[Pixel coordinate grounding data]
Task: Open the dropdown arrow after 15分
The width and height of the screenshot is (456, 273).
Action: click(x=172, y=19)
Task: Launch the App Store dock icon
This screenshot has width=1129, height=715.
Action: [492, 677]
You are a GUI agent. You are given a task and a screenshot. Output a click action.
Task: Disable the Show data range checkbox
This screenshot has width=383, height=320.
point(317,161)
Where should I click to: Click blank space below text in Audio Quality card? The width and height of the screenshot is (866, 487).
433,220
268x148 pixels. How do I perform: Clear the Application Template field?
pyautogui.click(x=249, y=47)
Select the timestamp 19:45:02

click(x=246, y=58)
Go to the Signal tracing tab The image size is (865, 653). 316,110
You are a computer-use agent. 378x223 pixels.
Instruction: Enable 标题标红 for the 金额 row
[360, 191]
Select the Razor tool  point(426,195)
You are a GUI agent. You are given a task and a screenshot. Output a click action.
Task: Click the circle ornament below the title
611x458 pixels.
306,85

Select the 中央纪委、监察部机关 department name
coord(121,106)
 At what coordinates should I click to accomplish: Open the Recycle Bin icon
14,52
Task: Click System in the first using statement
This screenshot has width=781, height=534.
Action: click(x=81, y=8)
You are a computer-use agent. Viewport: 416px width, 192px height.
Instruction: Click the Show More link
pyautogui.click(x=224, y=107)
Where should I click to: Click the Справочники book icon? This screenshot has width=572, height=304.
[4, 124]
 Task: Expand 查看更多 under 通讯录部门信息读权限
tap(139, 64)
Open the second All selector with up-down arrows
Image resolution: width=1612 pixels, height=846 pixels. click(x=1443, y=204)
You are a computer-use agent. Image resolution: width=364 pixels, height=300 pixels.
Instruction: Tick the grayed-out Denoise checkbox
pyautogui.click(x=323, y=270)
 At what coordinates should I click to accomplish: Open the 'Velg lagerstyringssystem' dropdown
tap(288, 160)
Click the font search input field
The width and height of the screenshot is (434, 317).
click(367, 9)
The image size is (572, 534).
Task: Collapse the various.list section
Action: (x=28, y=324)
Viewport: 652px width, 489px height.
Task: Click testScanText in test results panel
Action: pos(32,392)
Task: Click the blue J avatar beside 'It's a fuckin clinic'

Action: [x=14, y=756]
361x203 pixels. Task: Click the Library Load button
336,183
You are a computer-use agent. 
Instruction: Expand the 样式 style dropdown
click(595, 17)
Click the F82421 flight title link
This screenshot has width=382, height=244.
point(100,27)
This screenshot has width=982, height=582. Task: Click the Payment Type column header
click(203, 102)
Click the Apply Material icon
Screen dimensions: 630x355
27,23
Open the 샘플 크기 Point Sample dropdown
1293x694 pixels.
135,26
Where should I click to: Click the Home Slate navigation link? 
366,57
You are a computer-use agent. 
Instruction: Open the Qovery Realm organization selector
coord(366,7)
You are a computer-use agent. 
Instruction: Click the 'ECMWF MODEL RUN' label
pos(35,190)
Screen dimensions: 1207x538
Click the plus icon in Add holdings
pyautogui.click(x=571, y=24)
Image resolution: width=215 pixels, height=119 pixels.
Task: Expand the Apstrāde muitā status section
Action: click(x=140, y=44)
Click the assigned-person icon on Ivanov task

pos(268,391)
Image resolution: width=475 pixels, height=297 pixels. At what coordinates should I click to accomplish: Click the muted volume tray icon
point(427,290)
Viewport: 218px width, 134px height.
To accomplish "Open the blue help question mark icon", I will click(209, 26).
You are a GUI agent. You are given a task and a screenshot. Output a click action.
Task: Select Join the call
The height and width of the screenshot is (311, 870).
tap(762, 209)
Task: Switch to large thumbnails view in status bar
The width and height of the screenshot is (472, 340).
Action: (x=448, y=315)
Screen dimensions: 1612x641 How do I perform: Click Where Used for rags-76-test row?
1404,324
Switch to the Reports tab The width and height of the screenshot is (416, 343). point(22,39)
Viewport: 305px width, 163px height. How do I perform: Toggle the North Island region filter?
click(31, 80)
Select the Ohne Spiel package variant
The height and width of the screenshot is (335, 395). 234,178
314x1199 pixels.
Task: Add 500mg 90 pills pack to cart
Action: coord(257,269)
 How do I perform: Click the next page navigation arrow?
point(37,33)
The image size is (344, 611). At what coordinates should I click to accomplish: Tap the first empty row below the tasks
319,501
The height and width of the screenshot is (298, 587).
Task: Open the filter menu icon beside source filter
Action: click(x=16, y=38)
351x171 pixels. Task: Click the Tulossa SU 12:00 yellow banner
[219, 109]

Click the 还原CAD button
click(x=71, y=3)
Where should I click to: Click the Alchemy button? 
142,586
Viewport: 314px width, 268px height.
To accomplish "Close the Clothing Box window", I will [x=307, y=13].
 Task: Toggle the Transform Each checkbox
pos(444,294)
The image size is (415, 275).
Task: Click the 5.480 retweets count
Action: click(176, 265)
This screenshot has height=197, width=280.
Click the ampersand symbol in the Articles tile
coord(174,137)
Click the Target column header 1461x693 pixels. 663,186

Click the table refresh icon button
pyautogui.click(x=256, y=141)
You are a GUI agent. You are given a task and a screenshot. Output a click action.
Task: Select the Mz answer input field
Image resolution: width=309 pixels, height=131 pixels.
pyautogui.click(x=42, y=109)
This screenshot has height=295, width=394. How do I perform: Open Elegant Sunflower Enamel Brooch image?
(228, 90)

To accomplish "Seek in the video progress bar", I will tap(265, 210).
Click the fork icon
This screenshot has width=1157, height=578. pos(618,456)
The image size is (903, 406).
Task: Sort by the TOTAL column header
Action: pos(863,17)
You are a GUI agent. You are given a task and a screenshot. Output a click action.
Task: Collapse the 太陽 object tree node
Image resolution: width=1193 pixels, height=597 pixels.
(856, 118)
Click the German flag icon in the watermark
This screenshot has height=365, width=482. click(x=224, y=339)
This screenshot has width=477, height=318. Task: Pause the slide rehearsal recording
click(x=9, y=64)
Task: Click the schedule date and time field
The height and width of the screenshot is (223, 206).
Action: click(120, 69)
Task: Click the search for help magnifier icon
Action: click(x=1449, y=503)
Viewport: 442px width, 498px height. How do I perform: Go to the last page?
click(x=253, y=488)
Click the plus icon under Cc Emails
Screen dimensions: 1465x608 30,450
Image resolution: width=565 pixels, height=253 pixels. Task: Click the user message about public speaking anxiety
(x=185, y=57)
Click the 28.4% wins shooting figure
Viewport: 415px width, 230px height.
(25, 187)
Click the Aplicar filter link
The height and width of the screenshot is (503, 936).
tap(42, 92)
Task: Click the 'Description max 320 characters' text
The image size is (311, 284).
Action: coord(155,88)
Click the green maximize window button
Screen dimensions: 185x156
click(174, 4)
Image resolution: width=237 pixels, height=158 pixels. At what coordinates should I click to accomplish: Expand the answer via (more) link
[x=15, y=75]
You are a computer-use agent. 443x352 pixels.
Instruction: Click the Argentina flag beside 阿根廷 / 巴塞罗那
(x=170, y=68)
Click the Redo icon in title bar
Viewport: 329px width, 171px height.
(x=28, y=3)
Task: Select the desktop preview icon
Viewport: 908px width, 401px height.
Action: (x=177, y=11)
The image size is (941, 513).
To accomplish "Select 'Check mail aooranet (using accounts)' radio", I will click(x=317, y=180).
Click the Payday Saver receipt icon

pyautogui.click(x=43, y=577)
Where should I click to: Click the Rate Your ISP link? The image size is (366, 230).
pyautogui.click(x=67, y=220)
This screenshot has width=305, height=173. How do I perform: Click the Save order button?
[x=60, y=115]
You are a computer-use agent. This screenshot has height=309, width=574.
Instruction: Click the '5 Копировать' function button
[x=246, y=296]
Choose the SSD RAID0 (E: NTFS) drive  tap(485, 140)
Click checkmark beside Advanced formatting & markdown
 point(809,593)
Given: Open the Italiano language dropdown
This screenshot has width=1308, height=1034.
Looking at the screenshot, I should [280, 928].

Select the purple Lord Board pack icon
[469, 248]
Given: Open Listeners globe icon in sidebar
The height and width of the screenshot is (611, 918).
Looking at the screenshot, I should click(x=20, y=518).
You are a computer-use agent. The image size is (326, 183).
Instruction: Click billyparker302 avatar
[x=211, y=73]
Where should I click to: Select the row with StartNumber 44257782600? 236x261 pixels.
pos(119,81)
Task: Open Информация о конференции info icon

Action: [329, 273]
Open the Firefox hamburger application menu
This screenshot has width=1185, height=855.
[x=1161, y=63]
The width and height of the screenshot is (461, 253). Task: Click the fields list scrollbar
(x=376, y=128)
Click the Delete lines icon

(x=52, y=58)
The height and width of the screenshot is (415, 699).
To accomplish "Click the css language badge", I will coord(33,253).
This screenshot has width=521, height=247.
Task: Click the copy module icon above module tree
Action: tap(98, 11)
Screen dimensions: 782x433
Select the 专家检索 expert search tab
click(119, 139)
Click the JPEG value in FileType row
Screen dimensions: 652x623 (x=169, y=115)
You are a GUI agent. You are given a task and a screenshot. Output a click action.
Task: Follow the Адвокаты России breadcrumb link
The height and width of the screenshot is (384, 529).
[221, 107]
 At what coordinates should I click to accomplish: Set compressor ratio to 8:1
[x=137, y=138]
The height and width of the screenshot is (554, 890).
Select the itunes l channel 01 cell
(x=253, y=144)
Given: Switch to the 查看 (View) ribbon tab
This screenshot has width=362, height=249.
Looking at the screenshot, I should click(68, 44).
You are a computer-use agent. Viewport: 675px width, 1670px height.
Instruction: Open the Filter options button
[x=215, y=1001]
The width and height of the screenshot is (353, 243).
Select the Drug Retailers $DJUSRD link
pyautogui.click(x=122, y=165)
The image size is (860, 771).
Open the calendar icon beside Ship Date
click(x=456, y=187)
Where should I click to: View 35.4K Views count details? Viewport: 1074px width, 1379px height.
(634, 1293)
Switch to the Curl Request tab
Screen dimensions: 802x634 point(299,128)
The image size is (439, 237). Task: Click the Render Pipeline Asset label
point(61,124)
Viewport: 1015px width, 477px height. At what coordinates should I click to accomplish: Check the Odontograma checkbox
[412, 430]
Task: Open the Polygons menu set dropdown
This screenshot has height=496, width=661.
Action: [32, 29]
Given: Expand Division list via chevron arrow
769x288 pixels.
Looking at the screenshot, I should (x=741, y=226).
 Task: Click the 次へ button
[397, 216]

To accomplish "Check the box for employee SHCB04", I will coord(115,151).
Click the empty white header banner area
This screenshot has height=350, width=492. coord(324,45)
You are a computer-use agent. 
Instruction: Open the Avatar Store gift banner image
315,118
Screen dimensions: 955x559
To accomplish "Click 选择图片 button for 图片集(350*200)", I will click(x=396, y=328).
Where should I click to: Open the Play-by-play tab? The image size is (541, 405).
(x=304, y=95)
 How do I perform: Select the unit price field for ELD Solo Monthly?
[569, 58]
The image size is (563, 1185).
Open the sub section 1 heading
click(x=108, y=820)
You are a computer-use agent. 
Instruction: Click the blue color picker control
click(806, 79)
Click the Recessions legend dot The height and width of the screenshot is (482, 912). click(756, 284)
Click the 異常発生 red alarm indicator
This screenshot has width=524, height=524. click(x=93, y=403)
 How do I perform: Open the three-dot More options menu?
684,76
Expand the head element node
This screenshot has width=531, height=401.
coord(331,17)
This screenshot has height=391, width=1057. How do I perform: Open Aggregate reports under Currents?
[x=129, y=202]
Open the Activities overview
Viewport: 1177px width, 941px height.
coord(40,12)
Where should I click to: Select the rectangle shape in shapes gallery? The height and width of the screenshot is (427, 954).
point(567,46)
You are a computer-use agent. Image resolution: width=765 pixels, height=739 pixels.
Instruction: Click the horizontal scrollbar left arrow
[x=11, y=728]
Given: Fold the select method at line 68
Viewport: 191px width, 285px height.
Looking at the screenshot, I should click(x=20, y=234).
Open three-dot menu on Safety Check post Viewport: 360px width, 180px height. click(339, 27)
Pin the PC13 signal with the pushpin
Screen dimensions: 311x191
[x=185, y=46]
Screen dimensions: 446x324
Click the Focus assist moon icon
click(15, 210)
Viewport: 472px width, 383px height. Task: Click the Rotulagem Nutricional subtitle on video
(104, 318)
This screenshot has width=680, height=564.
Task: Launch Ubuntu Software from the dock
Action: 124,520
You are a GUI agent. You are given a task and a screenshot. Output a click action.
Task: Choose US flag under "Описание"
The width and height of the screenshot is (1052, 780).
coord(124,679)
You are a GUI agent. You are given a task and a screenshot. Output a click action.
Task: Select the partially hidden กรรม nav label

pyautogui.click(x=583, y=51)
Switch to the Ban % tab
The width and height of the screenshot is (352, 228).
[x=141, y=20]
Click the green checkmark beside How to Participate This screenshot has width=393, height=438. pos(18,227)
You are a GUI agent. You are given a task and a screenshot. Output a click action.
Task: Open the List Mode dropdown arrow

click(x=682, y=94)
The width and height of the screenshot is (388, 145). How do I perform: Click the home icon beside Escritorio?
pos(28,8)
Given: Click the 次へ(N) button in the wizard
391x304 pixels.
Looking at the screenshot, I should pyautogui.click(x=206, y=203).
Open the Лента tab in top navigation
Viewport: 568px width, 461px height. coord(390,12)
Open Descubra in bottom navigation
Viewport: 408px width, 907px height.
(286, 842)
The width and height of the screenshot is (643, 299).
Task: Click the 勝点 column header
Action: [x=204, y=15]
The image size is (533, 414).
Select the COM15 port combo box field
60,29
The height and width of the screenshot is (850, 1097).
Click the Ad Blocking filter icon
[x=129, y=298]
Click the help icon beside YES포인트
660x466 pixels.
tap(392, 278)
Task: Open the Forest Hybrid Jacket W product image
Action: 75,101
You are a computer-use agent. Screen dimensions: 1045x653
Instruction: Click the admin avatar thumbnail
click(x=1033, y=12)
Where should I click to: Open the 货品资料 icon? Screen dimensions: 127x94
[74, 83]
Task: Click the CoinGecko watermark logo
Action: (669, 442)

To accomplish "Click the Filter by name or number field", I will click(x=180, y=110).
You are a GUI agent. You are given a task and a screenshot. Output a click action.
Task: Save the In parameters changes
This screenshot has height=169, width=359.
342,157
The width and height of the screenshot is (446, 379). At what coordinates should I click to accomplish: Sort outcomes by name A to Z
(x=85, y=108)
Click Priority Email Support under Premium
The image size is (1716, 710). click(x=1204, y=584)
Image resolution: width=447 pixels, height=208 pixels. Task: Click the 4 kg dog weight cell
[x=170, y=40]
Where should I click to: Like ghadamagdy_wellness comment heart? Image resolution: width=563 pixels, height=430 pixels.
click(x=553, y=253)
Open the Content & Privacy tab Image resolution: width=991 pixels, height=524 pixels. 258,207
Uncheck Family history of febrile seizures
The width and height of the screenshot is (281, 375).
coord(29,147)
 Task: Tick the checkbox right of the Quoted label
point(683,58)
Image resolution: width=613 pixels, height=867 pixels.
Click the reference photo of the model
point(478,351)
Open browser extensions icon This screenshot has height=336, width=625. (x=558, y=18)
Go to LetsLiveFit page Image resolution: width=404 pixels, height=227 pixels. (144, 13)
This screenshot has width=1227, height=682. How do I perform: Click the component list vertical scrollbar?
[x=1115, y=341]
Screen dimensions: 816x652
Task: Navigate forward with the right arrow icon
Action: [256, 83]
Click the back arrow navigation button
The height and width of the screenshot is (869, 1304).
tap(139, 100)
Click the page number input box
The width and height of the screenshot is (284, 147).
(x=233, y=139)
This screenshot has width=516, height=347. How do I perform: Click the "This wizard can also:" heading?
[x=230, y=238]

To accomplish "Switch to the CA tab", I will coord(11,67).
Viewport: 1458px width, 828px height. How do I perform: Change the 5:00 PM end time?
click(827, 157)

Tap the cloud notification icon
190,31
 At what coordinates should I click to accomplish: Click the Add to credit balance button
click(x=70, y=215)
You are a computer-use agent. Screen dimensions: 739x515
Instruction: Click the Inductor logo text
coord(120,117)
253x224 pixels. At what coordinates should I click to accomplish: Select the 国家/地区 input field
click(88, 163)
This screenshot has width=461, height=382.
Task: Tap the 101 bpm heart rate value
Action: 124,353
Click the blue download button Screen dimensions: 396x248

__Assigned task__:
For this exercise, output exactly the lines above from the line with "Open Descubra in bottom navigation" to the line with "Go to LetsLiveFit", counting both, and leave out the rest.

__Answer to this task__:
Open Descubra in bottom navigation
Viewport: 408px width, 907px height.
(286, 842)
The width and height of the screenshot is (643, 299).
Task: Click the 勝点 column header
Action: [x=204, y=15]
The image size is (533, 414).
Select the COM15 port combo box field
60,29
The height and width of the screenshot is (850, 1097).
Click the Ad Blocking filter icon
[x=129, y=298]
Click the help icon beside YES포인트
660x466 pixels.
tap(392, 278)
Task: Open the Forest Hybrid Jacket W product image
Action: 75,101
You are a computer-use agent. Screen dimensions: 1045x653
Instruction: Click the admin avatar thumbnail
click(x=1033, y=12)
Where should I click to: Open the 货品资料 icon? Screen dimensions: 127x94
[74, 83]
Task: Click the CoinGecko watermark logo
Action: (669, 442)

To accomplish "Click the Filter by name or number field", I will click(x=180, y=110).
You are a GUI agent. You are given a task and a screenshot. Output a click action.
Task: Save the In parameters changes
This screenshot has height=169, width=359.
342,157
The width and height of the screenshot is (446, 379). At what coordinates should I click to accomplish: Sort outcomes by name A to Z
(x=85, y=108)
Click Priority Email Support under Premium
The image size is (1716, 710). click(x=1204, y=584)
Image resolution: width=447 pixels, height=208 pixels. Task: Click the 4 kg dog weight cell
[x=170, y=40]
Where should I click to: Like ghadamagdy_wellness comment heart? Image resolution: width=563 pixels, height=430 pixels.
click(x=553, y=253)
Open the Content & Privacy tab Image resolution: width=991 pixels, height=524 pixels. 258,207
Uncheck Family history of febrile seizures
The width and height of the screenshot is (281, 375).
coord(29,147)
 Task: Tick the checkbox right of the Quoted label
point(683,58)
Image resolution: width=613 pixels, height=867 pixels.
Click the reference photo of the model
point(478,351)
Open browser extensions icon This screenshot has height=336, width=625. (x=558, y=18)
Go to LetsLiveFit page Image resolution: width=404 pixels, height=227 pixels. (144, 13)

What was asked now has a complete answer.